Even If Thrown Into a Trade, Jason Thompson is Not a Throw-in

Since the Day of Doom, rumors have been placing Jason Thompson as a throw-in for draft day deals. First, it was the No. 4 pick and Thompson to Memphis or Oklahoma City for (one would assume) Ricky Rubio. Now we have Rajon Rondo for the No. 4 pick and Thompson. With less than two weeks to go, the rumor mill will ramp up and we'll hear even more. And unfortunately, we'll hear Thompson being termed as a "throw-in."

I have two issues with this. One, the term "throw-in" has some unsavory attributes attached. It implies the "throw-in" is beyond the scope of the major pieces of the trade -- that, say, Rondo and the No. 4 are the critical pieces, and Thompson is just a condiment to make the numbers work. That's obviously not true in the sense that it's likely (in my opinion) Boston wouldn't do the deal without Thompson, and Sacramento wouldn't do the deal with Thompson. Same with the Memphis-Sacramento rumor. Memphis sure as hell isn't giving up the No. 2 for the No. 4 without getting an extra piece of some quality. Sacramento, on the other end, won't be casual about making Thompson available.

In other words, in all of these rumored deals, Thompson is a central component.
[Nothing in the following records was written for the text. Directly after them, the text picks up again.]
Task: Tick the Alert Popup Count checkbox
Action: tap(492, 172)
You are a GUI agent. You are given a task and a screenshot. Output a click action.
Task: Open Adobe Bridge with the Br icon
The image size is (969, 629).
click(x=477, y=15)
Not a condiment. Chad Ford is reporting this right to a degree -- that Boston isn't giving up Rondo without getting a good piece like Thompson back. As in, it doesn't work logically without something else of value (or that's the thinking, at least). But the implication, as well as Ford's quickness in attaching Thompson a bit casually to other rumors, such as the Memphis one, is that neither team really cares about Thompson all that much, and if he'll help land Rondo or Rubio the Kings really don't mind. That may true, but the idea that the Kings don't value Thompson and would only give him up in for a player they desperately desire isn't accurate. And again, Ford's not really saying that. But the implication comes in, and we all get hung up on that.
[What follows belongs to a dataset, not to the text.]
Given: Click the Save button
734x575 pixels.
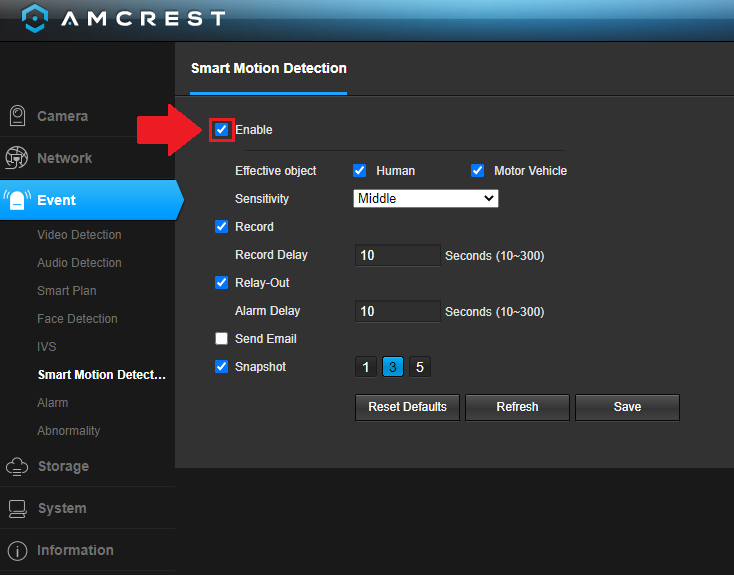Looking at the screenshot, I should (x=627, y=407).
When we're evaluating these types of rumors to figure out whether they make us happy or sad, we need to detach ourselves from the snap "I like JT!, so no!" reaction and really weigh everything. Don't fall into the rationale that "Rondo for the No. 4 sounds good to me, so I say no to the No. 4 plus Thompson." The question should be: is Rondo worth the No. 4 and Thompson? The question should be: is Rubio worth the No. 4 and Thompson?

I have trouble signing on to either idea. Things are too murky with Rubio's status to give an accurate answer as to whether he's worth it. I mean, with every passing day the hope that Rubio will be available at No. 4 grows in strength. With that in mind, it's impossible to advocate trading up. Geoff Petrie and Jason Levien will better know whether Memphis is in a position to pick him, or whether Oklahoma City will trade down so someone else can grab him. On Rondo, it's (again) tough to discern based on our vantage point. The idea that (again) Rubio could be available at No. 4 worries me -- would you give up Rubio and Thompson for a player like Rondo? I probably would not, but I've got Ricky colored glasses on.

But the key, again, is understanding that any deal including Thompson will be weighed by the Kings on the merits of giving up Thompson to secure the targeted player. He's not Ike Diogu. The team understands that.